Hundreds of demonstrators demanding equal citizenship and pensions rights for former Gurkhas have descended on Westminster, amassing outside the Ministry of Defence and the Houses of Parliament.
The protesters - marching peacefully but clearly angry - had expected to meet David Cameron in Downing Street to deliver a petition against what they say is unfair treatment by the UK government. However they allege the PM cancelled the meeting two weeks ago, something which has clearly led to fury among those campaigning for Gurkhas' rights.
Nabina Gurung, a representative from the newly-formed action group Enough Is Enough, told HuffPost : We were supposed to have a little chit-chat with the prime minister himself, however because of his busy schedule he couldn't meet us.

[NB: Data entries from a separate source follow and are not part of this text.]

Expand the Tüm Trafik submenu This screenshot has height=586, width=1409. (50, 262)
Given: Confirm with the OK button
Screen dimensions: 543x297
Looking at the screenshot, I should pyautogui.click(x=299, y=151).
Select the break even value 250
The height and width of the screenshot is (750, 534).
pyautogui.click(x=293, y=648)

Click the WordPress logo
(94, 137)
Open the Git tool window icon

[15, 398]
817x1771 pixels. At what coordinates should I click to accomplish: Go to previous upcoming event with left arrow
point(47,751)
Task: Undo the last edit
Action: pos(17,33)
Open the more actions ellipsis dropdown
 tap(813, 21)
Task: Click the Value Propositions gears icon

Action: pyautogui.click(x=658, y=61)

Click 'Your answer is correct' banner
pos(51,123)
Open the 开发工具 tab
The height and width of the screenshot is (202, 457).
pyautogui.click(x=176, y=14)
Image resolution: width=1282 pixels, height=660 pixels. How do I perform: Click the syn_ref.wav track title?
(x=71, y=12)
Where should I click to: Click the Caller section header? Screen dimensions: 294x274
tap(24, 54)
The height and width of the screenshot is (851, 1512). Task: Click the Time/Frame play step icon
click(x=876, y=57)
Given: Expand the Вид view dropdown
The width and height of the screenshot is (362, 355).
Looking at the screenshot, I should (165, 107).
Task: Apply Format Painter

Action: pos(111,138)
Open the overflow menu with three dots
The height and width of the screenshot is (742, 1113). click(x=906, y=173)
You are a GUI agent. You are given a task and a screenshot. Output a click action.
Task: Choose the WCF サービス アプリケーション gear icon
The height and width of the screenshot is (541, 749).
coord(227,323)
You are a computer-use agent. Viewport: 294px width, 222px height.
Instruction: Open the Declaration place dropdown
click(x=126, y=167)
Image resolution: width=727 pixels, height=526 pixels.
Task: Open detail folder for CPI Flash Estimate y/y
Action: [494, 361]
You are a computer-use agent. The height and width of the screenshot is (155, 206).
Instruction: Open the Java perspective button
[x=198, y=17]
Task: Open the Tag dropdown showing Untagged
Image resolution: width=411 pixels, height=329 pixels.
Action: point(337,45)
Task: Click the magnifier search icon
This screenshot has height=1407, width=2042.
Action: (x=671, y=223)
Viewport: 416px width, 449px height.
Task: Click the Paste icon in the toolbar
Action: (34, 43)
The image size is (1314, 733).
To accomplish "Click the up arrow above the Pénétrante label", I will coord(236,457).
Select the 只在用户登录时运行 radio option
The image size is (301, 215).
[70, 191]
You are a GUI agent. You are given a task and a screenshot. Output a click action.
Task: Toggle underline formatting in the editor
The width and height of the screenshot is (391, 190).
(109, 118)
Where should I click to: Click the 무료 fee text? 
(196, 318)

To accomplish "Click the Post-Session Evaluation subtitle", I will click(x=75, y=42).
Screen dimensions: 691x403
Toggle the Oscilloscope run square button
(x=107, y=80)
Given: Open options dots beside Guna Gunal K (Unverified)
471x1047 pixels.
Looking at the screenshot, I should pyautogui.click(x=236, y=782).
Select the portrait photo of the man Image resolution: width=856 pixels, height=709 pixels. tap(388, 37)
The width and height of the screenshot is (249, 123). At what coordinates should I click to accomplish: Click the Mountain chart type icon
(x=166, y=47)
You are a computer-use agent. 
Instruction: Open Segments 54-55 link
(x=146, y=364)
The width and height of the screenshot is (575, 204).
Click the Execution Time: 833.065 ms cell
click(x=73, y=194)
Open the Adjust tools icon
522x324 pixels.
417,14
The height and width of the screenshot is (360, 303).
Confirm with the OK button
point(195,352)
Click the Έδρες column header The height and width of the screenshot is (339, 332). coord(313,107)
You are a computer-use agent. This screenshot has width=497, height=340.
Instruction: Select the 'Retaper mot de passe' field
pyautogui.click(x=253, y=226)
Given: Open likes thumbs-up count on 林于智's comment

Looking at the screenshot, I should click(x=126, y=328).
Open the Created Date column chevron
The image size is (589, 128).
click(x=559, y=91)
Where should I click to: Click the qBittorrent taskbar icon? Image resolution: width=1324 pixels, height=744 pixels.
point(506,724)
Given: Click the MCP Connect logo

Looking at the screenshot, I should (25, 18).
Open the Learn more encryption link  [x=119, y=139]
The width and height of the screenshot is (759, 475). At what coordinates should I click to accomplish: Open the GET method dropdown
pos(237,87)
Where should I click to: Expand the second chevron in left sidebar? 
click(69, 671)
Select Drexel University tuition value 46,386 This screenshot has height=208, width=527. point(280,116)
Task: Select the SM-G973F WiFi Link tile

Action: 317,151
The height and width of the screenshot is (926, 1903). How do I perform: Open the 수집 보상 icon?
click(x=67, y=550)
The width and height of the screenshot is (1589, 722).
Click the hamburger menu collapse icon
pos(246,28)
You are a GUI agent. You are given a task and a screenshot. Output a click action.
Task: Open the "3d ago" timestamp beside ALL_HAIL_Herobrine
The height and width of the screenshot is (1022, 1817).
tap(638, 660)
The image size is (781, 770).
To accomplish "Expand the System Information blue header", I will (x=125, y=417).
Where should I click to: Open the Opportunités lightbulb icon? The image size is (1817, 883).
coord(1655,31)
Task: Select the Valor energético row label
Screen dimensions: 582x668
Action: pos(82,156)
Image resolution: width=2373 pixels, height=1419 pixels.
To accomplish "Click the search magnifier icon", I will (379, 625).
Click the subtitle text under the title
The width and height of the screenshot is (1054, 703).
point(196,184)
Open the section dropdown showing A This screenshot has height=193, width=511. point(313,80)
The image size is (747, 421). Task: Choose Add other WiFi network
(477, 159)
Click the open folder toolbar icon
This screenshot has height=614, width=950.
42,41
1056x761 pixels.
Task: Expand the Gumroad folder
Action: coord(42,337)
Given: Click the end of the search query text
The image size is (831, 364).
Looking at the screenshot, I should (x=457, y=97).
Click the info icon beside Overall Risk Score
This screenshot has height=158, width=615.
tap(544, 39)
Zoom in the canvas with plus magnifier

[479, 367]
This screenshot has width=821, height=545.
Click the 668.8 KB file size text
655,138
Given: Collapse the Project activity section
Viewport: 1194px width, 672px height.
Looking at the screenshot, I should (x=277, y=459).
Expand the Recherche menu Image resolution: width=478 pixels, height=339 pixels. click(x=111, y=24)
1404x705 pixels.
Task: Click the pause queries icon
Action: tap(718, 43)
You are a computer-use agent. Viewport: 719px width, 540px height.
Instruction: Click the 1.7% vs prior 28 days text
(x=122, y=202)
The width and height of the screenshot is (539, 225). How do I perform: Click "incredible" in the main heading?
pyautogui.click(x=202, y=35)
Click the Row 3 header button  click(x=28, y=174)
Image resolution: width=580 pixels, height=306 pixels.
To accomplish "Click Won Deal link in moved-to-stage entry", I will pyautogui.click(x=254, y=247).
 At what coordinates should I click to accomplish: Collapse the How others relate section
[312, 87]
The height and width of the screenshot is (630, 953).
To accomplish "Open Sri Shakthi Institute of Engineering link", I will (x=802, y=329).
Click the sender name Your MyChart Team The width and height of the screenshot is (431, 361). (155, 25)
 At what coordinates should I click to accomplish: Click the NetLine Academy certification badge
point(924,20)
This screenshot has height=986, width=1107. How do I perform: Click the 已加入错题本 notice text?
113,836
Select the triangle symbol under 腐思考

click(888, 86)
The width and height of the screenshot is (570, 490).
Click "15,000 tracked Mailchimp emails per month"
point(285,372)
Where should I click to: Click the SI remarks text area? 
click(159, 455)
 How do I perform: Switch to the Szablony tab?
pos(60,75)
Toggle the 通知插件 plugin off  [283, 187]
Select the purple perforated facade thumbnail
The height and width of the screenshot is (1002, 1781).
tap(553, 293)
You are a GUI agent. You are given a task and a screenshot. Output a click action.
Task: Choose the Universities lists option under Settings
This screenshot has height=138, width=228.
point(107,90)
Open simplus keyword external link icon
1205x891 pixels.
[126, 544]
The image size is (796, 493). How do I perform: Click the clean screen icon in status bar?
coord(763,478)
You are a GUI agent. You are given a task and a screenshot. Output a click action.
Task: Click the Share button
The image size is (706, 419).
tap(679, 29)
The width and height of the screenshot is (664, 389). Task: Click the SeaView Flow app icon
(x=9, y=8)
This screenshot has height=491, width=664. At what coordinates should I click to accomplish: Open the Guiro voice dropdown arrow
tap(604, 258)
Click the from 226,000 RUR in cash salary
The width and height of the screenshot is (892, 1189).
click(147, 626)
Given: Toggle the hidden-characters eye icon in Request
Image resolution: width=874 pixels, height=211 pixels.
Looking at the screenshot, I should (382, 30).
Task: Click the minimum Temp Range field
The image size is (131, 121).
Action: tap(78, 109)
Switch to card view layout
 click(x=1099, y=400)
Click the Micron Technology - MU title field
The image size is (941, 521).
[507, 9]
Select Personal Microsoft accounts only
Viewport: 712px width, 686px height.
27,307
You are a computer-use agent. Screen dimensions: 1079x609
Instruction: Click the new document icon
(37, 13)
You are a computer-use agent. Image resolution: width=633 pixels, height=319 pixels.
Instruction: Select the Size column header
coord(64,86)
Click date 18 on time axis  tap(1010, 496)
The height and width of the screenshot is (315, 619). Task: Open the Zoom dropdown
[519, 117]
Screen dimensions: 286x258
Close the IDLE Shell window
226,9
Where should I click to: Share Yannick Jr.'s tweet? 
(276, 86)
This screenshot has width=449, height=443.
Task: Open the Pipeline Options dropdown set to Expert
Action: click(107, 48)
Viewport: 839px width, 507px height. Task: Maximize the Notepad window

"We did hand over a petition to his secretary," she said. "Hopefully although we know that there's greater problems, the problems we are facing are too much to bear. So I hope he reads the petition."
Garung said they were told a fortnight ago that the PM's meeting with them had to be cancelled. "We had been planning this for some time," she told us.
The Gurkas - Nepalise soldiers who have fought alongside the British army for more than 200 years - won a long battle to be able to settle in the UK in 2009, when then home secretary Jacqui Smith bowed to immense pressure, led by the actress Joanna Lumley.
However since then the Gurkhas have continued to protest at a decision to block those who retired before July 2007 to join the regular UK armed forces pensions scheme. They say they receive a third of the pension handed to UK-based soldiers.
Nabina Gurung told us: "When Joanna Lumley helped this campaign forward, the Gurkhas were given a settlement grant and we were pretty happy with it, but we didn't know the consequences after getting the settlement. The veterans have come to this country and are suffering a lot. The government is just blindfolded, they're not willing to treat us as equal as the British soldiers. We want equal rights."
Among the crowd were British people who are not related to former Gurkhas but who have strong sympathy with their cause. Sadia Awan from London said she was marching in solidarity. "They deserve to be part of this country, just as we are," she told us. "I believe in their cause and I think just as my family fought to be in this country, so should they be allowed to, because they actually did more."